- **Exercise inputs**

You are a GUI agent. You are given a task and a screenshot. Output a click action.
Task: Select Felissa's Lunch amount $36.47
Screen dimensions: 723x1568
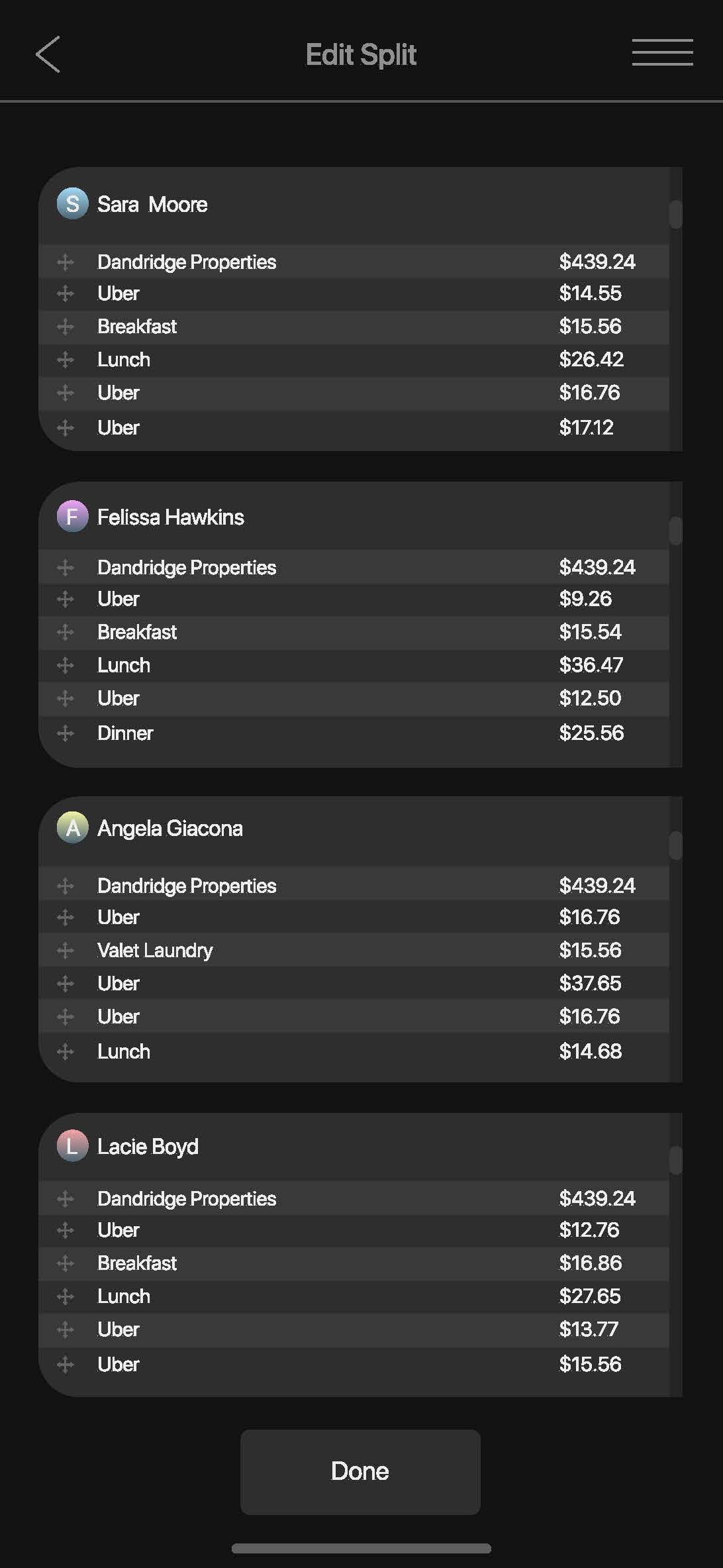coord(591,665)
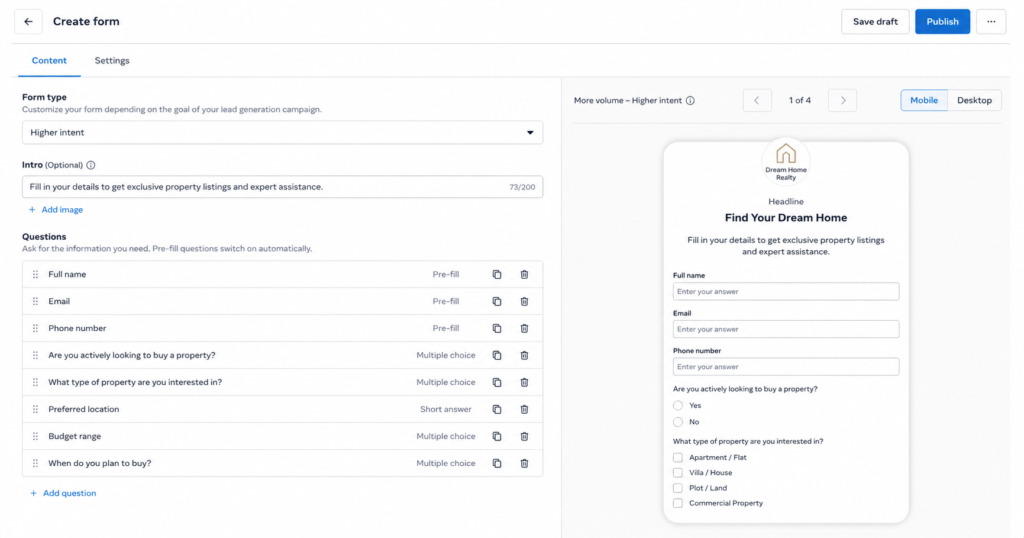Check the Apartment / Flat checkbox
The width and height of the screenshot is (1024, 538).
(678, 458)
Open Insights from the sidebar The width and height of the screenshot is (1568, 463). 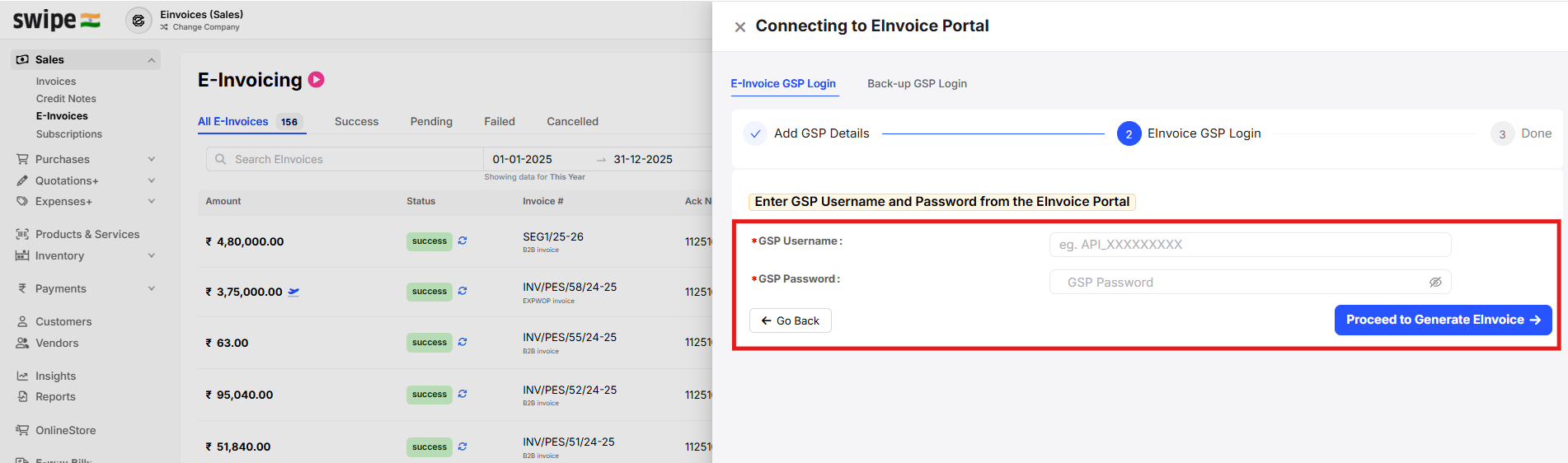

- **Task to complete**
Render all of the material above as a JSON list of strings, one string per line, with blank lines skipped and the pictures left out.

- **Exercise response**
[
  "You are a GUI agent. You are given a task and a screenshot. Output a click action.",
  "Task: Select Felissa's Lunch amount $36.47",
  "Screen dimensions: 723x1568",
  "coord(591,665)",
  "Check the Apartment / Flat checkbox",
  "The width and height of the screenshot is (1024, 538).",
  "(678, 458)",
  "Open Insights from the sidebar The width and height of the screenshot is (1568, 463). "
]